“É fundamental reconhecer que se a desigualdade social brasileira fosse uma parede, o racismo seria o seu concreto.” Naquele 20 de novembro de 2023, a economista Roseli Faria defendia, no lançamento de um pacote de medidas do governo federal, mais políticas de inclusão e diversidade.
A trajetória da economista, que nos últimos anos trabalhou como analista de planejamento e orçamento do governo federal, foi estritamente ligada à valorização da diversidade racial no serviço público, começando pela sua própria trajetória universitária no curso de economia da USP, no começo dos anos 1990.
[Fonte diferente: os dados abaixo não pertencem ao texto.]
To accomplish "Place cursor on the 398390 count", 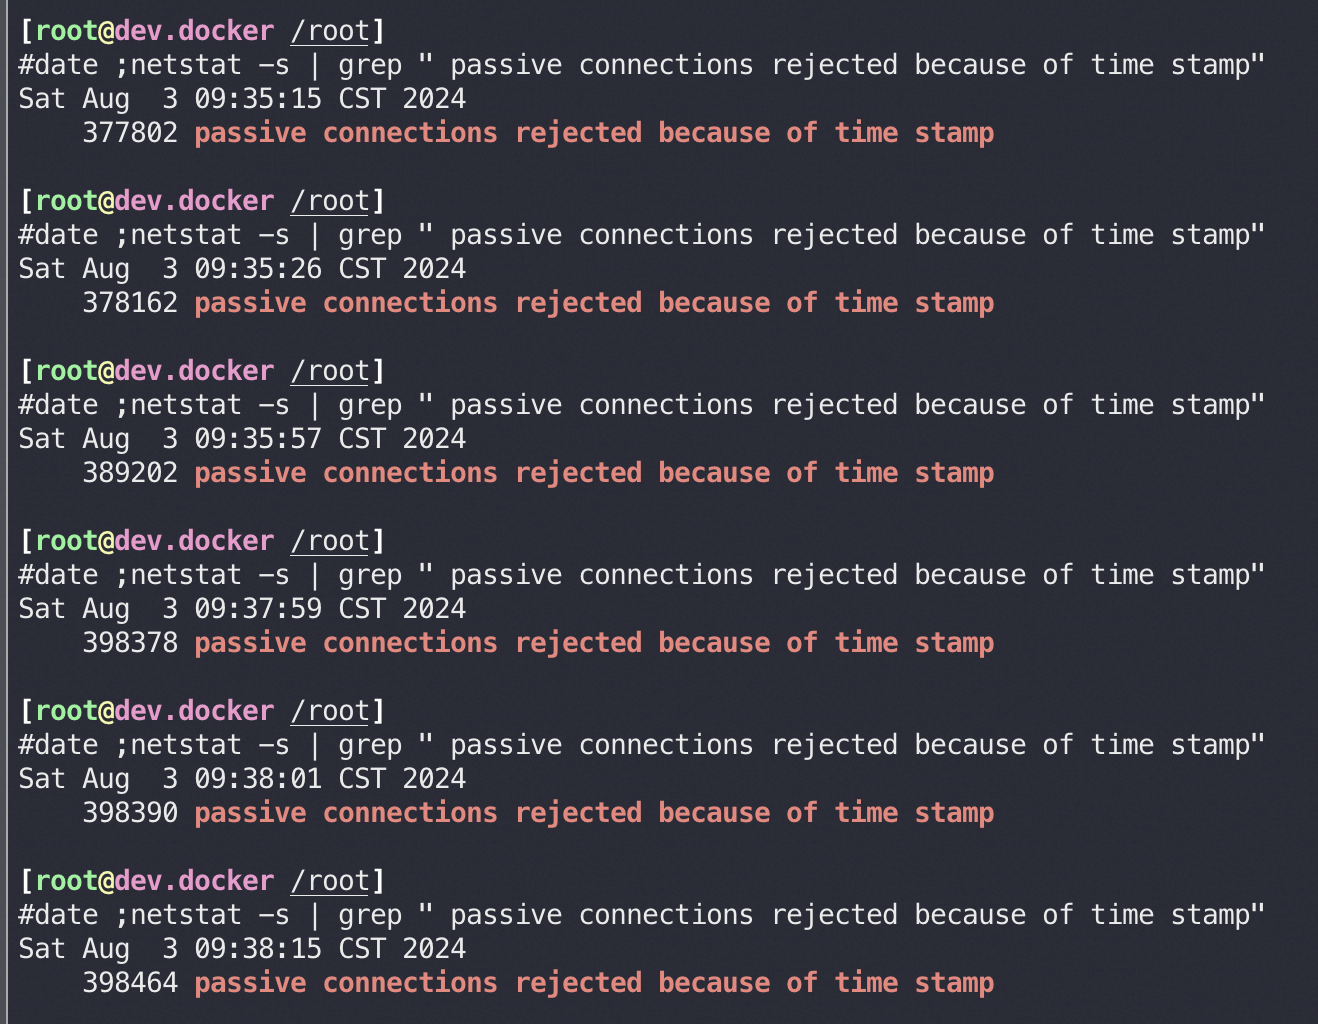I will [x=130, y=812].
“Eu saio do ensino médio, em que havia uma diversidade racial e de classe, e entro para uma universidade extremamente elitista. Dos 90 alunos da minha turma, eu era a única mulher negra”, disse ela em uma entrevista a um podcast da Enap (Escola Nacional de Administração Pública).
Na época, a família vivia em Sorocaba, no interior paulista. Para que Roseli fizesse o vestibular, os pais, Alcides e Maria, fizeram dois empréstimos. Um para o cursinho preparatório, outro para uma prova do Banco do Brasil.
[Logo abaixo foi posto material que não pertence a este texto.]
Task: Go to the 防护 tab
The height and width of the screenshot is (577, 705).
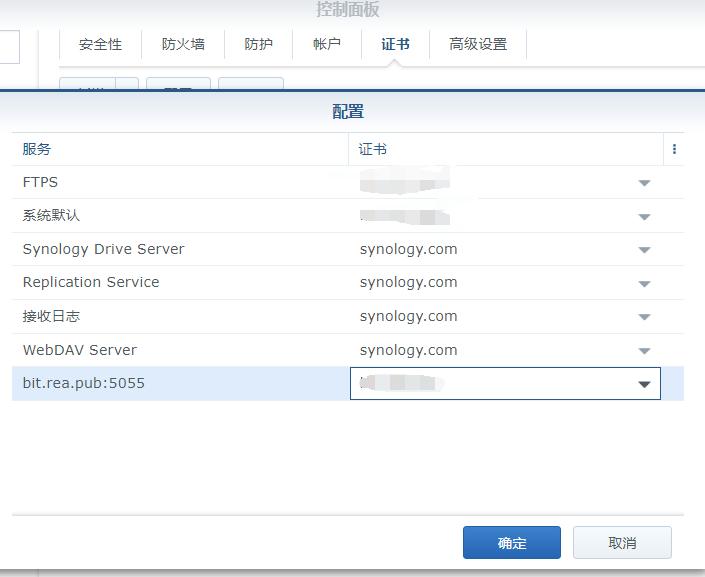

Aprovada nos dois, iniciou uma rotina frenética de aulas na USP no Butantã, na zona oeste da capital paulista, trabalho no banco em Santo Amaro, na zona sul, e a volta para casa, em Osasco, onde morou durante o tempo de universidade.
Mas a então estudante e bancária via um lado positivo nas longas jornadas de transporte público: permitiram a leitura de todos os volumes de “O Capital“.
É o que conta o engenheiro Mauricio Baruchi, 55, então amigo de faculdade, que reencontraria a economista 24 anos depois ao assistir a uma live durante a pandemia de Covid-19, na qual ela falava sobre orçamento público. “Com esse sorriso, falando desse jeito, só pode ser a Roseli.”
Após o reencontro, tornaram-se companheiros até o fim da vida dela.
Após juntar dinheiro, Roseli se demitiu do Banco do Brasil e ficou um ano estudando inglês no Reino Unido. De volta ao Brasil, fez carreira no mercado até 2004. Nos anos seguintes, abriu um negócio, morou nos EUA e no México, viu as finanças apertarem, perdeu os pais e se agarrou aos estudos novamente para se reerguer.
Após voltar ao serviço público federal em 2012 como analista de planejamento e orçamento, Roseli continuou a falar e a se empenhar por mais diversidade racial. Trabalhou, inclusive, pela criação das cotas no serviço público e pela criação das comissões de heteroidentificação. Além disso, auxiliou no financiamento da educação dos irmãos.
Ajudou a criar o Prêmio Orçamento Público, Garantia de Direitos e Combate às Desigualdades, da Fundação Tide Setubal, e também foi candidata a deputada federal pelo PSOL em 2022.
Nascida em 14 de agosto de 1971 em Ibaiti, no Paraná, Roseli Faria morreu em 11 de setembro, aos 54 anos, em decorrência de um câncer colorretal. Entre as muitas homenagens estão as de ministérios, do presidente Lula (PT) e de associações dos setores em que trabalhou.
Deixa Mauricio e os irmãos Elias e Dimas. O prêmio de orçamento público agora se chama Roseli Faria, e um novo auditório na Esplanada dos Ministérios também levará o nome dela.